DATASET RECORDS:

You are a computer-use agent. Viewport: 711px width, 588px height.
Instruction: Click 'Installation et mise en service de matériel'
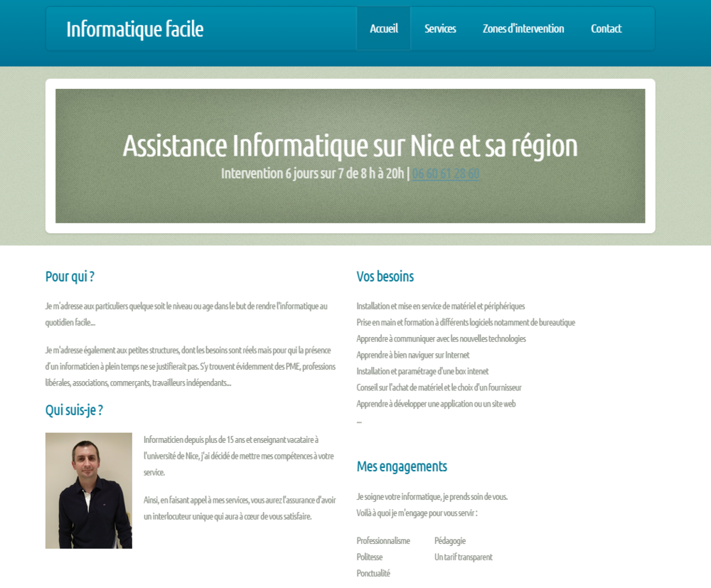pyautogui.click(x=440, y=305)
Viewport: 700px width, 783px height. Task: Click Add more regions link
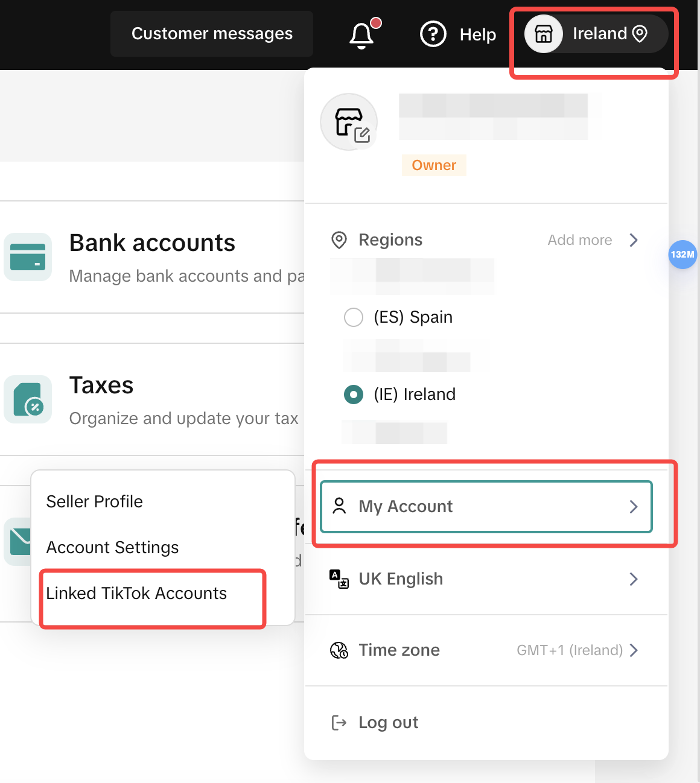tap(591, 240)
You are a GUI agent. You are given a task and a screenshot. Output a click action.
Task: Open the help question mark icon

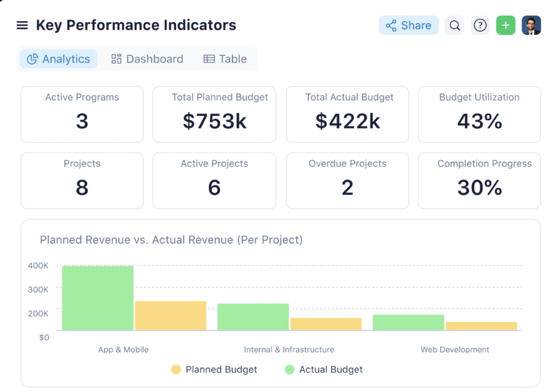click(480, 25)
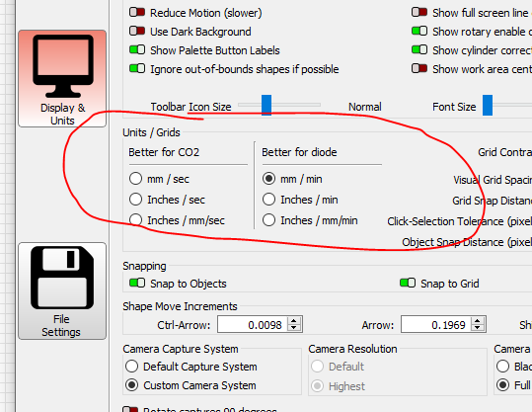
Task: Select Inches / mm/min units option
Action: point(268,220)
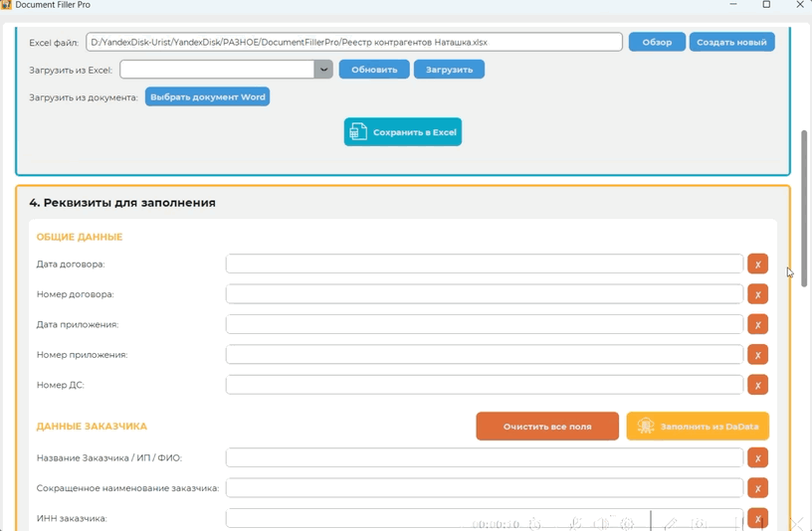Click Выбрать документ Word button
Image resolution: width=812 pixels, height=531 pixels.
[207, 97]
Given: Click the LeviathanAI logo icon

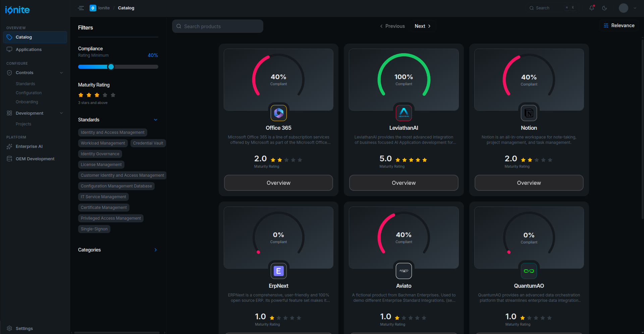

WHAT IS EXPECTED: The expected answer is the complete set of entries, copied verbatim, with no pictures.

ANSWER TO THE PROBLEM:
You are a computer-use agent. Viewport: 711px width, 588px height.
Instruction: Click 'Installation et mise en service de matériel'
pyautogui.click(x=440, y=305)
Viewport: 700px width, 783px height. Task: Click Add more regions link
tap(591, 240)
You are a GUI agent. You are given a task and a screenshot. Output a click action.
Task: Open the help question mark icon

click(480, 25)
Task: Select Inches / mm/min units option
Action: point(268,220)
Click Выбрать документ Word button
Image resolution: width=812 pixels, height=531 pixels.
[207, 97]
Given: Click the LeviathanAI logo icon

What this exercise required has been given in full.